Огорчились. Девять миллионов самоубийств. Девять миллионов человек не сумели мы удержать на плаву, когда развеялась иллюзия твердой земли. И до сей поры я не уверен, что не было другого пути, что мостик, который перекинул я к Информационному Космосу, был единственно возможным. Отпусти я себя тогда, рухни в безумную пучину Отчаяния, смог бы кто-нибудь другой задать иной последний вопрос, найти иную дорогу к выходу?

Никто меня не винил, никто не судил. Никогда не проклинали меня как преступника и не превозносили как спасителя. Сегодня мысль о единственной Ключевой Фигуре, которая, объяснив, создаст десять миллиардов людей, кажется абсурдом. Теперь, оглядываясь назад, я вижу, что Отчаяние ничем не отличалось от наивного заблуждения, будто мы – центр Вселенной, когда на самом деле никакого центра нет, да и быть не может.

Запинаясь на каждом шагу, я рассказал о зоне Ламента.

– Она внушает людям ощущение, что они знают друг друга, могут разговаривать, понимать друг друга – гораздо лучше, чем на самом деле. Возможно, она еще сохранилась в мозгу у кого-то из вас – но теперь, перед лицом очевидного, она уже не имеет значения.

Я пытался растолковать им суть иллюзии плотской близости, объяснить, как много вкладывало некогда в нее человечество. Они вежливо слушали, но я видел: для них это бессмыслица; они слишком хорошо знают, что ничего не потеряли. Перед лицом истины любовь становится крепка, как никогда. Счастье никогда не зависело от давней лжи.

Тем более – для этих детей, рожденных свободными.

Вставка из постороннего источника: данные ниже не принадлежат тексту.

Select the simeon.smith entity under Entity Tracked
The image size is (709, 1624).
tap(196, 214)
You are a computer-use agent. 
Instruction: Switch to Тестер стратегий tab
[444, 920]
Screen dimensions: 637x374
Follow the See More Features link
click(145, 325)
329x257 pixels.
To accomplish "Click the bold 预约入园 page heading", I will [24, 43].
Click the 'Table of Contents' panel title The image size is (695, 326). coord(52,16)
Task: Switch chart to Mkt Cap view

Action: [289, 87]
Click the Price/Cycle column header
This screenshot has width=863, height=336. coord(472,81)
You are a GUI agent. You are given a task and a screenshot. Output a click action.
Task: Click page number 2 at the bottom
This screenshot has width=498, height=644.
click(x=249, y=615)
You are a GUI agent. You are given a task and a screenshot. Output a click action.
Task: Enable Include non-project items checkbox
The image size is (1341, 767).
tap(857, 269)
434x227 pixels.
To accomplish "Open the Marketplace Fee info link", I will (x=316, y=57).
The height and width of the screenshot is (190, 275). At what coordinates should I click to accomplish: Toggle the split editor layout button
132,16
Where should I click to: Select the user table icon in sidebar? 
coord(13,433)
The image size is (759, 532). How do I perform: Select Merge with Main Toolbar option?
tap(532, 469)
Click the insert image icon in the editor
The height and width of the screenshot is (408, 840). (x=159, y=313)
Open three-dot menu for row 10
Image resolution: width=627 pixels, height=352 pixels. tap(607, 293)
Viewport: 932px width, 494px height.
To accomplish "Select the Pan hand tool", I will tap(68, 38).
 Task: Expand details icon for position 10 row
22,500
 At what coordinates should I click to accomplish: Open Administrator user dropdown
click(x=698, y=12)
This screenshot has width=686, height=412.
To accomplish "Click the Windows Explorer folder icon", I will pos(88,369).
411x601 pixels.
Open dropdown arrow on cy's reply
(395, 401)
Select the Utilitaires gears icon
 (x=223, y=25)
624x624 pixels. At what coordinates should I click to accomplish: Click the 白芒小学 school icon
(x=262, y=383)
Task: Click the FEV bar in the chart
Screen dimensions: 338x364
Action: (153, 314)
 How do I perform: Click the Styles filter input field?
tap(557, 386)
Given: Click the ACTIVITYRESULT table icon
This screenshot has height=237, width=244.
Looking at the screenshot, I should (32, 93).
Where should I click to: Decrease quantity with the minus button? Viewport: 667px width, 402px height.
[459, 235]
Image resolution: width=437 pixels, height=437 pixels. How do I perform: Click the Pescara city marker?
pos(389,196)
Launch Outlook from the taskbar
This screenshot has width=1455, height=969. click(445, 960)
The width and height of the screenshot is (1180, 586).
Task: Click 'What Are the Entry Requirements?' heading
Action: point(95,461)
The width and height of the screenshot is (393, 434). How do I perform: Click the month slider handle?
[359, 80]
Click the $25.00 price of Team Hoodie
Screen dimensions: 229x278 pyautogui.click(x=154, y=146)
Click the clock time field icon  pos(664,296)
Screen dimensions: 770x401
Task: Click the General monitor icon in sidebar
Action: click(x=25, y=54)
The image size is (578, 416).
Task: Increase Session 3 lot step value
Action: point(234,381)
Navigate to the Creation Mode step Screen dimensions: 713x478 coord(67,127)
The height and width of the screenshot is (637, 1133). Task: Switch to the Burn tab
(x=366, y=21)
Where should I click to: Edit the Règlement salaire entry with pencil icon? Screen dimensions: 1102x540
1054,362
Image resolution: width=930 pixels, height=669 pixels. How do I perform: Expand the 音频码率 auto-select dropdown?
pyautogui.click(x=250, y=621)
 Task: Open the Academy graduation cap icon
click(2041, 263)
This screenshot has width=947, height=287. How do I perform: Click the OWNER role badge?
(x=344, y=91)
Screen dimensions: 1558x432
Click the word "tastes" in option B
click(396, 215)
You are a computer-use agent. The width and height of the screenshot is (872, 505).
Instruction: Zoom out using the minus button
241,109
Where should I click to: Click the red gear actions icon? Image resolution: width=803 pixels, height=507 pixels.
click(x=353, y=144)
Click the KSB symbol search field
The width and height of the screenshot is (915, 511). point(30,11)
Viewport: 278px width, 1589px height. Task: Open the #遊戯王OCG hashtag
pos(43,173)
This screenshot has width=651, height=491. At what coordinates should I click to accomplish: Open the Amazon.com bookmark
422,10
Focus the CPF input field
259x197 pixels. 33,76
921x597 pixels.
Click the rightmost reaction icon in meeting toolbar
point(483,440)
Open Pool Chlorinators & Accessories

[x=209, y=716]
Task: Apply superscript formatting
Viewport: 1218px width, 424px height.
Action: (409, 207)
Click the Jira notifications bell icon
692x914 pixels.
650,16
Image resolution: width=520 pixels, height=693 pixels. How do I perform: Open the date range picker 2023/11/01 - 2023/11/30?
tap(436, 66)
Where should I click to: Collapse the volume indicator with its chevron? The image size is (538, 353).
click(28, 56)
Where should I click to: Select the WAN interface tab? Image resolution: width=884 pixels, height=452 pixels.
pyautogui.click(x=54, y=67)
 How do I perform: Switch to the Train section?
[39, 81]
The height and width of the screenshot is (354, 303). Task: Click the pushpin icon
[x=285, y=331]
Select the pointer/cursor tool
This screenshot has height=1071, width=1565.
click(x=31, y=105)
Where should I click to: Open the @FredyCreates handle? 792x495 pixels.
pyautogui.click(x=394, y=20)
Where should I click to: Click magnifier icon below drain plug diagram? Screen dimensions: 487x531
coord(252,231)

В доме Акили, в роскошных рукотворных джунглях Малави, я сказал, что умираю. После тебя не было никого. И мы обнялись в последний раз.

– Некоторые, – торопливо продолжал я, – оплакивали утраченные тайны. Словно, поняв, что лежит у нас под ногами, мы исчерпали все возможности открытий. Что верно, то верно, фундаментальных неожиданностей ждать уже не приходится – ни в области основ ТВ, ни в движущих силах нашего собственного существования непознанного уже не осталось. Но открытиям, связанным с функционированием Вселенной, не будет конца. И в ТВ всегда будут появляться новые штрихи: новые системы, новые структуры – объясняя, мы создаем их. Быть может, есть иные миры, другие умы, со-творцы, чью природу мы пока не можем себе даже представить.

Вайолет Мосала сказала однажды: «Достичь фундамента – не значит разрушить потолок». Она помогла всем нам достичь фундамента. Об одном я жалею – что она не живет сейчас, не видит, какое здание воздвигли вы на этом фундаменте. Здание, выше которого ничто и никем не было воздвигнуто.

Я сел. Дети вежливо похлопали. Но я чувствовал себя старым дураком, рассказывающим им, что их будущее безгранично.

Они и сами это прекрасно знают.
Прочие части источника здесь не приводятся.